I think Sugarloaf needs to hear a story of its own today, a story from the recent past.  If I were to put a title on this story, I would call it “A Miracle Happened Here:  Sugarloaf Congregation, 2009.”  That’s right, I said 2009.  I’m talking about the miracle that happened here over the course of the last church year.

“What!?” I imagine many of you are thinking.  “Last year?  Last year was horrible!  It was heartwrenching, full of betrayal and shock and conflict and fear and hard work!  I didn’t think we’d ever get out of last year, and I have spent all of this year trying not to think about it!  I can’t imagine a worse year for a church than the one we had here last year!” 

And of course, there’s a lot of merit to that thought.  Last year WAS hard – it was emotionally hard and it was hard work and it is hard to think about and I’ve encouraged all of you, this year so far, to simply catch your breath and think peaceful thoughts and enjoy being together and so on.  But make no mistake – last year was a miracle year for SCUU.

There was the miracle that happened in the midst of the conflict that occurred as a result of a founding member’s arrest, when confusion and conflicting feelings turned into outright conflict and some nasty behavior.  Your leadership, including the minister at the time, your board, and you as a congregation took the steps you needed to take to quell the problematic behavior that escalated that conflict to dangerous levels.  As a culmination of that leadership, you voted in your annual meeting in June to support a form of communication with each other that respected your covenant, that respected the democratic process, that respected the Unitarian Universalist ideal that even when we don’t agree we can still remain in relationship.  You voted to say that in this community, behavior that destroys relationship needs to stop.  You voted for that, and that hard work of last year is what has enabled this year to be one of recovery, of breathing, of coming to terms with what happened a little bit, at least on the individual level if perhaps not quite yet as a group.

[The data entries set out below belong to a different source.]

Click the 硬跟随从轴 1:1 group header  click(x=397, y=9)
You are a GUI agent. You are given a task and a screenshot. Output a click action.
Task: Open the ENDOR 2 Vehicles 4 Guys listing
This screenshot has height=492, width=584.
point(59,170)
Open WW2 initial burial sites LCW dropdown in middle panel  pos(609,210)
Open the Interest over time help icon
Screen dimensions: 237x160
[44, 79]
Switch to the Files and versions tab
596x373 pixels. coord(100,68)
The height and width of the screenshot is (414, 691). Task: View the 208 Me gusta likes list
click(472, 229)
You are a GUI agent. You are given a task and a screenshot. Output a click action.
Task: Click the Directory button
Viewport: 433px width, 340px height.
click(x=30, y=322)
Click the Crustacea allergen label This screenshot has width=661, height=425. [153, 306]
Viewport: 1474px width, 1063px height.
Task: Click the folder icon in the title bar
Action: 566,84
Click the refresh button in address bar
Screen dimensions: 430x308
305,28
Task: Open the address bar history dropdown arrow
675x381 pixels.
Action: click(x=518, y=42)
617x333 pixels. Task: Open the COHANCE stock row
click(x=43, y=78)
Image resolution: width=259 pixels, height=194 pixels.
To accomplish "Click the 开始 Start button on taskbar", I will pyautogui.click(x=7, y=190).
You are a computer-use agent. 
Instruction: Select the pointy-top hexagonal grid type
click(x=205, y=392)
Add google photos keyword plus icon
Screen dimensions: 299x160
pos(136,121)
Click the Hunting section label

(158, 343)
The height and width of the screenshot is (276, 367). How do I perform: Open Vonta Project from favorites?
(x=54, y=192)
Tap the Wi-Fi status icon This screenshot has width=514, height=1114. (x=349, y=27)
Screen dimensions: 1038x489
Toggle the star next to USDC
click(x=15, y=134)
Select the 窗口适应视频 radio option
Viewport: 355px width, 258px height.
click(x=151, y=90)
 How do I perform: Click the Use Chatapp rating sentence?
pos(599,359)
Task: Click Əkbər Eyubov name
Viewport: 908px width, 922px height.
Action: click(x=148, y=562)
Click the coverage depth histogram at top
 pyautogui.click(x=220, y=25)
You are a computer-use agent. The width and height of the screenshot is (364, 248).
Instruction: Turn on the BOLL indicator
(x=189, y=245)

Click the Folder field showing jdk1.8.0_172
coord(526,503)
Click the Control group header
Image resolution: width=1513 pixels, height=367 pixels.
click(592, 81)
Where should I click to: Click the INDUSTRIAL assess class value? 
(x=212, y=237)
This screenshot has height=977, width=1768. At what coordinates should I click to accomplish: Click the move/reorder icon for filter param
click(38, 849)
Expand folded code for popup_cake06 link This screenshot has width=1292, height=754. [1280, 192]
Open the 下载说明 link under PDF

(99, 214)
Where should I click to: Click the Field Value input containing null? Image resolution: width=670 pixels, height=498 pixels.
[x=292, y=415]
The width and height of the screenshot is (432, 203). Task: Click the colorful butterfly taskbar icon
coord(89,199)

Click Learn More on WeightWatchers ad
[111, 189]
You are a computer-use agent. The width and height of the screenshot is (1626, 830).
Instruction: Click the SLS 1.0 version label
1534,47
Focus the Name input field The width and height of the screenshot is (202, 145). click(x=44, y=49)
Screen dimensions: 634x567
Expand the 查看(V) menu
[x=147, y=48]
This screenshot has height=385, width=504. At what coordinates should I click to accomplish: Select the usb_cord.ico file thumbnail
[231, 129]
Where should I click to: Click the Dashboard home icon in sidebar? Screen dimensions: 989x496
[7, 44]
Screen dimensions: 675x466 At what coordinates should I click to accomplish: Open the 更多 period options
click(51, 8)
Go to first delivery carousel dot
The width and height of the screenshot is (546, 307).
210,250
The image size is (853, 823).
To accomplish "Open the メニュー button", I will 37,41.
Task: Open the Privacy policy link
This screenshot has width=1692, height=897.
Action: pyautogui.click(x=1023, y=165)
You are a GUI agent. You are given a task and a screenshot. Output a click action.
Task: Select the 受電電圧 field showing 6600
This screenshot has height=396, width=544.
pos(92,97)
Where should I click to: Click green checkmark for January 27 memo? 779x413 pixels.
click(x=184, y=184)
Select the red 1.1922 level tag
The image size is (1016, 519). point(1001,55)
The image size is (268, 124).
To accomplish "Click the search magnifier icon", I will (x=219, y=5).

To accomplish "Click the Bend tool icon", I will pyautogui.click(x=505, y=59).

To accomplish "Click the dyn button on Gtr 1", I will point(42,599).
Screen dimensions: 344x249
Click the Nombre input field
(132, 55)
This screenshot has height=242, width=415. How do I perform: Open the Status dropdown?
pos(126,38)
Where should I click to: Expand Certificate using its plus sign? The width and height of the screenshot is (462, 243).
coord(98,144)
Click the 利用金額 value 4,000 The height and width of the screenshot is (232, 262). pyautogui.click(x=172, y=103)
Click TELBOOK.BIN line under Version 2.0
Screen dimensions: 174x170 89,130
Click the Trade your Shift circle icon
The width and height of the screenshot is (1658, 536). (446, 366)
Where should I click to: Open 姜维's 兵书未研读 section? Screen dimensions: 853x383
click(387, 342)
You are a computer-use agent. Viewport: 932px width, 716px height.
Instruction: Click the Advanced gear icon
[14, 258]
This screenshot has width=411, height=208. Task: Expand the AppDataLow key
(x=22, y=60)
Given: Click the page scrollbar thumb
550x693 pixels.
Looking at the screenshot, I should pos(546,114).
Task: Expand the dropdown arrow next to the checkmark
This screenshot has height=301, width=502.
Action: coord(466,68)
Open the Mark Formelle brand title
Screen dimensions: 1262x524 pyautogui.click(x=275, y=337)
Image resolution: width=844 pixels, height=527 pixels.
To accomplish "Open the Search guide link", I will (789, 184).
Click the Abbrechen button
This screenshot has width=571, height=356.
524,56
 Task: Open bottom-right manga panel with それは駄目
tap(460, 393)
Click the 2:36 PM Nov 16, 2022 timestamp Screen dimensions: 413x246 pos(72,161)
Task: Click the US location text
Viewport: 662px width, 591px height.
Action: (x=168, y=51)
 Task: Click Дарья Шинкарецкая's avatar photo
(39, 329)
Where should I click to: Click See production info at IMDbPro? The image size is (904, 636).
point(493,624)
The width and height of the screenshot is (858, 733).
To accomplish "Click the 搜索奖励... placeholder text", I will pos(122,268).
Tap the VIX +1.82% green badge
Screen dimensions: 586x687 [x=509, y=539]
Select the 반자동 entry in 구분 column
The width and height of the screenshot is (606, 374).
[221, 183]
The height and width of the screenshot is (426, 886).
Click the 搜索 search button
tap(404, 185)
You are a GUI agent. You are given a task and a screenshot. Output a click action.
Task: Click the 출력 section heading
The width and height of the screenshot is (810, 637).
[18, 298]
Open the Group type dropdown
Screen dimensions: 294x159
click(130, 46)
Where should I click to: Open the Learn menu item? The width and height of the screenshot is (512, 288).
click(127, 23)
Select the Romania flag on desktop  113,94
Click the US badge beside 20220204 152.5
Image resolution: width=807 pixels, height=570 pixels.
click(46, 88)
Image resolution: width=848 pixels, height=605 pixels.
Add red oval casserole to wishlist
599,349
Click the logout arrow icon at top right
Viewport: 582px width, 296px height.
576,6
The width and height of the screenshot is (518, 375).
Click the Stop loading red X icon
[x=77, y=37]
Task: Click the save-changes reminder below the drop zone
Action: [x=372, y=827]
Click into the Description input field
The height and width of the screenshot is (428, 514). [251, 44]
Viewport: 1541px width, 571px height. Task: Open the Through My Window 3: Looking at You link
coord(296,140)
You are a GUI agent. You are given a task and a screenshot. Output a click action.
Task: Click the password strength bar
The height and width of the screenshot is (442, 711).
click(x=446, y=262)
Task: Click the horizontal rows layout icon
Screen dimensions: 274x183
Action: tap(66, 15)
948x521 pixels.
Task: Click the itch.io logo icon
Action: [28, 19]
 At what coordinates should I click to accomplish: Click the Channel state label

As important as that work was, however, that is not the miracle to which I am referring when I talk about the Miracle of 2009.  I’m talking about the other miracle.

See, Sugarloaf was founded (almost 15 years ago) with a lot of attention from the Unitarian Universalist Association, because the UUA was interested – at that time – in starting churches with the potential for numerical growth.  What that means, practically speaking, is that Sugarloaf through its history has been given substantial financial grants to run – grants to start up, grants to hire a full time minister, grants to move to a new property.  And when grants weren’t available, what are known in SCUU financial circles as our “angels” stepped in – mostly people, and also our parent congregations such as Cedar Lane and River Road - filling significant gaps in our budget with gifts of their own. 

I’m sure everyone in this room can imagine what can happen to an organization that is substantially funded by time-limited or one-time grants.  Eventually, the grants vanish.  And that happened to Sugarloaf, right in the middle of the chaos of last year, right in the middle of a search for a new minister – the news came in that the grants that had been sustaining the congregation had all trickled away, leaving a hole in the budget pretty much the size of the yurt.

I was watching all of this from the distance, I want you to know.  I was on the other side of the search process from you all, hoping to find a congregation that I could fit into, that I could lend some skill to, that I could help as it navigated the work it was called to do.  I had my eye on Sugarloaf, and I often checked in with Myron – who was the interim minister here for two years - to see how things were going.  So I heard about your conflict, and, more ominously, I heard about this budget gap and the ways in which you set about trying to figure out what to do with yourselves. 

Conflict is bad, and it’s hard to deal with – but having no money is worse.  Having no money means the doors have to close, and your options as a church really become limited when that happens.  There is no possibility of redemption when your congregation ceases to exist.  You can’t forgive or move on or learn if you haven’t got a church anymore.  So for those watching from the outside, like I was last year, the financial situation here at Sugarloaf superseded the conflict situation, becauseeverything was going to end and SOON if you all didn’t figure something out for yourselves.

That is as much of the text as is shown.